EXERCISE -
Please write out the final portion of the records below exactly: the line containing "Collapse the ECU dropdown using its arrow", every line after it, and nothing else.

===== EXTRACTED MATERIAL =====

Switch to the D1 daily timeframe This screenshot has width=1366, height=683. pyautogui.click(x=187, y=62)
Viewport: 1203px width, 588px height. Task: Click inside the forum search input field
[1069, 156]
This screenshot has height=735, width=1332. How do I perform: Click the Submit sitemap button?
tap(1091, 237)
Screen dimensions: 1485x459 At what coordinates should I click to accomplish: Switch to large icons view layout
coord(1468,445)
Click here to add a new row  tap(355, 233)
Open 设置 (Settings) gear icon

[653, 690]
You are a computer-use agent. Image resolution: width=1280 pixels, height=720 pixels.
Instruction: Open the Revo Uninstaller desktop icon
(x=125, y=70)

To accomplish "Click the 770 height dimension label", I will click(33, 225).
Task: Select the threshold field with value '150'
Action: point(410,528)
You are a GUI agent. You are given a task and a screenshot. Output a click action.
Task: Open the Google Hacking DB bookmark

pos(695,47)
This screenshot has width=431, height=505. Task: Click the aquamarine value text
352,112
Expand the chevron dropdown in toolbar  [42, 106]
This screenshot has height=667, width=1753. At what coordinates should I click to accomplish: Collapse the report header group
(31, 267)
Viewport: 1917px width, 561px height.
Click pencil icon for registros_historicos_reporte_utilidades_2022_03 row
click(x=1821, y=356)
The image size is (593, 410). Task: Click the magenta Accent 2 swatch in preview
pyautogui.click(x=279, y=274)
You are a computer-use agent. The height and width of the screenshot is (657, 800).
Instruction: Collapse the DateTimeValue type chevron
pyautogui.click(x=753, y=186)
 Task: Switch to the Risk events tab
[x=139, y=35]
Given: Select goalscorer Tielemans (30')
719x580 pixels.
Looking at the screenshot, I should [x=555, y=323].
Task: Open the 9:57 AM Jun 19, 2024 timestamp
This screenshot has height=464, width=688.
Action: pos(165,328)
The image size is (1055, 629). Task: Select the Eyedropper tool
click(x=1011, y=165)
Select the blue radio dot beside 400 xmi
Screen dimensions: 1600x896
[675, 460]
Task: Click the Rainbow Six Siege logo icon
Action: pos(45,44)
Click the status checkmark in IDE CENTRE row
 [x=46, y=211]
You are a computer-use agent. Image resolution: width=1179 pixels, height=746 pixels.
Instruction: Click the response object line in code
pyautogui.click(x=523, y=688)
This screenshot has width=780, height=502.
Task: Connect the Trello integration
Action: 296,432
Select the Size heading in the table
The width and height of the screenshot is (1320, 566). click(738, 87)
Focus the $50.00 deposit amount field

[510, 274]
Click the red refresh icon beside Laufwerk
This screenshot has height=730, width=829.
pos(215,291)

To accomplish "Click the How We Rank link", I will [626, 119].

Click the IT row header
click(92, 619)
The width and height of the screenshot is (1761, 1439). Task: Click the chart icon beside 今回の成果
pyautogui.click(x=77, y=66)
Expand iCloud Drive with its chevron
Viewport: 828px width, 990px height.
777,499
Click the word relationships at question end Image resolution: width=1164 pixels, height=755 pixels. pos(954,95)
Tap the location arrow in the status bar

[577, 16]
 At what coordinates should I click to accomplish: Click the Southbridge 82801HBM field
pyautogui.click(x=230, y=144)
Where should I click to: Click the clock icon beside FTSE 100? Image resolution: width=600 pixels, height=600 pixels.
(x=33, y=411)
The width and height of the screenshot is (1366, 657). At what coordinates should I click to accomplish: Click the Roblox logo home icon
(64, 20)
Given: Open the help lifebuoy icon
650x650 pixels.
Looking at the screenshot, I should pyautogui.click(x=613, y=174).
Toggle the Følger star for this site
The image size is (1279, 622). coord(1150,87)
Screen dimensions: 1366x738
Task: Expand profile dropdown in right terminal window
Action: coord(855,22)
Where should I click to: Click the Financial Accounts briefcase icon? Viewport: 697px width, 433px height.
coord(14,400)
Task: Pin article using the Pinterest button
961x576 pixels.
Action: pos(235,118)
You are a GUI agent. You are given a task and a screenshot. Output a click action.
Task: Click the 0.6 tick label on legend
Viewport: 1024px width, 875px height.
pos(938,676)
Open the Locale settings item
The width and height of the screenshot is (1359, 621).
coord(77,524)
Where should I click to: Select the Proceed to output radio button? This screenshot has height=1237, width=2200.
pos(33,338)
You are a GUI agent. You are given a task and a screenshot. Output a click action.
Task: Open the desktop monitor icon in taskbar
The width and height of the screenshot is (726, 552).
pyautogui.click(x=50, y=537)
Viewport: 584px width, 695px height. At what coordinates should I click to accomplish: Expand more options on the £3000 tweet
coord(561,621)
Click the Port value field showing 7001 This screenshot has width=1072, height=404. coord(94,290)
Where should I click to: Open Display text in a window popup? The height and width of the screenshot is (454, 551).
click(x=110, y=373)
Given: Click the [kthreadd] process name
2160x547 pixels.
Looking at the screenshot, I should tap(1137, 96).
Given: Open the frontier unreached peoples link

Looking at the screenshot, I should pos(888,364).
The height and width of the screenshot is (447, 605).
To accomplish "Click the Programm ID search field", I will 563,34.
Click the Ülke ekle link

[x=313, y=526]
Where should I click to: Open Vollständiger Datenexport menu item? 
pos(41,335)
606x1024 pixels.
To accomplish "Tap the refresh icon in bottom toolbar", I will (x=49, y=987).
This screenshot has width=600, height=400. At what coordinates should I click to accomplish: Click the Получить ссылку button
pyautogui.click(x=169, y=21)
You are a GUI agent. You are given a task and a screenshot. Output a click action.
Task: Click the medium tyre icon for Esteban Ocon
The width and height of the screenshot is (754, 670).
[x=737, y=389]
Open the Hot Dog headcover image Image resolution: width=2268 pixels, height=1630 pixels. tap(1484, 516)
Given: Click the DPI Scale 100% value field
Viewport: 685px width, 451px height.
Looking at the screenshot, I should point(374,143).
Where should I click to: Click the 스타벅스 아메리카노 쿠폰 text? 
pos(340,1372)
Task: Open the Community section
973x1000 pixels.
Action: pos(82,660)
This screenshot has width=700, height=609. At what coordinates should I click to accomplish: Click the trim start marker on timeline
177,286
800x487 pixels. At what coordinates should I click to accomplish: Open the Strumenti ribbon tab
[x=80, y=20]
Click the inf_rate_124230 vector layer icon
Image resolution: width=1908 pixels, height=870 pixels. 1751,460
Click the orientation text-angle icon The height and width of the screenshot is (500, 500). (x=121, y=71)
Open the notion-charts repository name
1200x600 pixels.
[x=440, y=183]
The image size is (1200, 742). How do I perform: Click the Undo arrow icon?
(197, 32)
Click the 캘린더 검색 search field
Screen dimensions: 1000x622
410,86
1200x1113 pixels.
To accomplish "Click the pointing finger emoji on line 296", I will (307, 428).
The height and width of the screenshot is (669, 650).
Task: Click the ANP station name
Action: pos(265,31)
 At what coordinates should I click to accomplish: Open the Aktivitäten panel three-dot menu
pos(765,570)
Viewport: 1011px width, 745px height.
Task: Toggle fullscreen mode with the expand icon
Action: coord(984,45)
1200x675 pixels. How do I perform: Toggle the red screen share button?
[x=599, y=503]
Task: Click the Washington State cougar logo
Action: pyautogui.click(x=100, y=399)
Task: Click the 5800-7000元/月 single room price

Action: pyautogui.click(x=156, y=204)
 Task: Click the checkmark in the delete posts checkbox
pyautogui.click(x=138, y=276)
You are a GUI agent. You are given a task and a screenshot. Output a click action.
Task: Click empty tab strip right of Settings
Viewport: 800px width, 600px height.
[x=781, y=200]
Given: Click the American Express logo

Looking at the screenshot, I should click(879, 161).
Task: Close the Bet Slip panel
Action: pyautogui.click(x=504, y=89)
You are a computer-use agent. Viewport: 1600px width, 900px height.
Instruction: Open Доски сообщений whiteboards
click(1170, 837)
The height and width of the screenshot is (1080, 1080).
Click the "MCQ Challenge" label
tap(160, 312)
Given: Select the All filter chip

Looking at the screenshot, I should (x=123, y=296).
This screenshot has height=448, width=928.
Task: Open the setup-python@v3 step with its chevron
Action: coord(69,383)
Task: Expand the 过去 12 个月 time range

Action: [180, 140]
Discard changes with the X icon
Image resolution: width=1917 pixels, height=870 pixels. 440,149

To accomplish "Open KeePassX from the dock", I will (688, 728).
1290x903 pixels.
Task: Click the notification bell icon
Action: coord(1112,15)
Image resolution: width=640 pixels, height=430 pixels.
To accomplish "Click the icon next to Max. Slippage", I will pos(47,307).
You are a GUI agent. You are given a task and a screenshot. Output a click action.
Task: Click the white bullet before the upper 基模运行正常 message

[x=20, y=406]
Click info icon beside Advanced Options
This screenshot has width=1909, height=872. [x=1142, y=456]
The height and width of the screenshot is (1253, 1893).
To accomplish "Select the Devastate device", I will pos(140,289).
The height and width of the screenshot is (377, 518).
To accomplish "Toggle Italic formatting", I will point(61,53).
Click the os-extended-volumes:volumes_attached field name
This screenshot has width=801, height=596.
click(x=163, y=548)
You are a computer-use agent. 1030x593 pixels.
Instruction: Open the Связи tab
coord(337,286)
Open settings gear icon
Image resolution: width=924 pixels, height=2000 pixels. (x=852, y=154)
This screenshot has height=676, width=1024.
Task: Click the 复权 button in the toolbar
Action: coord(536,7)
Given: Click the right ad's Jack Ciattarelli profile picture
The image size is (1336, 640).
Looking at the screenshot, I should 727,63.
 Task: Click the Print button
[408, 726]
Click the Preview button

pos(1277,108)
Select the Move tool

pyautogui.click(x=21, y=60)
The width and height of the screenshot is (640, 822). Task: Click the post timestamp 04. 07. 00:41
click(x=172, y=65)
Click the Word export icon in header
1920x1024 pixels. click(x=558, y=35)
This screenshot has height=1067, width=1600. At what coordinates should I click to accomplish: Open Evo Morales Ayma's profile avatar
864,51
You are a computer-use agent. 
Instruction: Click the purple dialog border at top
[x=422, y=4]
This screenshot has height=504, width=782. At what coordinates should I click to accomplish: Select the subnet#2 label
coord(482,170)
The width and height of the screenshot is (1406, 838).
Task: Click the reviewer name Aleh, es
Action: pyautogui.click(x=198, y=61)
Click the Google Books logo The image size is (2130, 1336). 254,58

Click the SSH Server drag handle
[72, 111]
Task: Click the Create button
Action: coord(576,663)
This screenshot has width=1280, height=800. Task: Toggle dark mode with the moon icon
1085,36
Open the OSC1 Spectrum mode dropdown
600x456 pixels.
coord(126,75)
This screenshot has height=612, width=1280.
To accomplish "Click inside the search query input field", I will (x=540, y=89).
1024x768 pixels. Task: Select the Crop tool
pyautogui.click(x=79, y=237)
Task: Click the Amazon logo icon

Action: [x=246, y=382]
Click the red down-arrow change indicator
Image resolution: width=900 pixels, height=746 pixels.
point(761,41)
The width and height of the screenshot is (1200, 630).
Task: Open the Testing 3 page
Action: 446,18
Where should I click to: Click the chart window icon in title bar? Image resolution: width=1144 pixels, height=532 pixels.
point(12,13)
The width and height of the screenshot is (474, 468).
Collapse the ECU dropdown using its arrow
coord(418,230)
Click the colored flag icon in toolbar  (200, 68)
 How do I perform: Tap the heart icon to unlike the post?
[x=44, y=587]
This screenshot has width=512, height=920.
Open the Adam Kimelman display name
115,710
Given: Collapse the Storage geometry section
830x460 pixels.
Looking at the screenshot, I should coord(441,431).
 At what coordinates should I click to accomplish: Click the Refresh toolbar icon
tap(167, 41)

=====

REPLY -
Collapse the ECU dropdown using its arrow
coord(418,230)
Click the colored flag icon in toolbar  (200, 68)
 How do I perform: Tap the heart icon to unlike the post?
[x=44, y=587]
This screenshot has width=512, height=920.
Open the Adam Kimelman display name
115,710
Given: Collapse the Storage geometry section
830x460 pixels.
Looking at the screenshot, I should coord(441,431).
 At what coordinates should I click to accomplish: Click the Refresh toolbar icon
tap(167, 41)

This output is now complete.